Видео 1. Движения молекулы этана, полученные методом Андерсена для контроля температуры. Видео 2. Движения молекулы этана, полученные методом Берендсена для контроля температуры.
Видео 3. Движения молекулы этана, полученные методом Нуза-Хувера для контроля температуры.
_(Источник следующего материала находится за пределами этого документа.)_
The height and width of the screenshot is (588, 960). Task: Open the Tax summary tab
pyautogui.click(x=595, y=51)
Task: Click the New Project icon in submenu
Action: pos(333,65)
Видео 4. Движения молекулы этана, полученные методом стохастической молекулярной динамики для контроля температуры.
Видео 5. Движения молекулы этана, полученные методом "Velocity rescale" для контроля температуры.

Сравнение потенциальной энергии связи и кинетической энергии всех систем

for i in $(echo be vr nh an sd); do
g_energy -f et_${i}.edr -o et_${i}_en.xvg
>10
>11
done

Графики изменения энергий посмтроим в Gnuplot в виде dot-plot.

%%gnuplot
set term png;
set xrange [-5:255];
set yrange [1:1000];
set logscale y 10;
set xlabel "time, ps";
set ylabel "log10 Energy";

set output "et_an_en_log.png";
plot "et_an_en.xvg" using 1:2 title "Potential energy, kJ/mol" lt rgb "#48D1CC" pointtype 7 pointsize 0.6, "et_an_en.xvg" using 1:3 title "Kinetic energy, kJ/mol" lt rgb "#BA55D3" pointtype 8 pointsize 0.6;

Рис.2. График изменения потенциальной и кинетической энергий в системе, полученной методом Андерсена для контроля температуры.
Рис.3. График изменения потенциальной и кинетической энергий в системе, полученной методом Берендсена для контроля температуры.
Рис.4. График изменения потенциальной и кинетической энергий в системе, полученной методом Нуза-Хувера для контроля температуры.
Рис.5. График изменения потенциальной и кинетической энергий в системе, полученной методом стохастической молекулярной динамики для контроля температуры.
Рис.6. График изменения потенциальной и кинетической энергий в системе, полученной методом "Velocity rescale" для контроля температуры.

Как видно из графиков, изменение энергии в различных методах происходит очень по-разному.

Распределение длинны связи С-С за время моделирования

echo -e '[ b ]\n1 2' > b.ndx ##индекс файл с одной связью

for i in $(echo be vr nh an sd); do
g_bond -f et_${i}.trr -s et_${i}.tpr -o bond_${i}.xvg -n b.ndx ##утилита по анализу связей
done

Графики распределения длинн связей посмтроим в Gnuplot в виде histogram.

set term png;
set xlabel "bond length, nm";
set ylabel "quantity";
set xrange [0.14:0.17];
set yrange [0:400];

set output "et_an_bond.png";
plot "bond_an.xvg" using 1:2 title "An" with boxes lc rgb "#3CB371";

set output "et_be_bond.png";
plot "bond_be.xvg" using 1:2 title "Be" w boxes lc rgb "#3CB371";

set output "et_nh_bond.png";
plot "bond_nh.xvg" using 1:2 title "NH" w boxes lc rgb "#3CB371";

set output "et_sd_bond.png";
plot "bond_sd.xvg" using 1:2 title "SD" w boxes lc rgb "#3CB371";

set output "et_vr_bond.png";
plot "bond_vr.xvg" using 1:2 title "VR" w boxes lc rgb "#3CB371";
-->
Рис.7. График изменения потенциальной и кинетической энергий в системе, полученной методом Андерсена для контроля температуры.
Рис.8. График изменения потенциальной и кинетической энергий в системе, полученной методом Берендсена для контроля температуры.
Рис.9. График изменения потенциальной и кинетической энергий в системе, полученной методом Нуза-Хувера для контроля температуры.
Рис.10. График изменения потенциальной и кинетической энергий в системе, полученной методом стохастической молекулярной динамики для контроля температуры.
Рис.11. График изменения потенциальной и кинетической энергий в системе, полученной методом "Velocity rescale" для контроля температуры.

Лучше всего распределением Больцмана описываюся методы "Velocity rescale" и стохастической молекулярной динамики, распределения для методов Нуза-Хувера и Берендсена имеют слишком острый пик, т.е. длина связи меняется слабо, метод Андерсена не описывается распределением Больцмана вообще.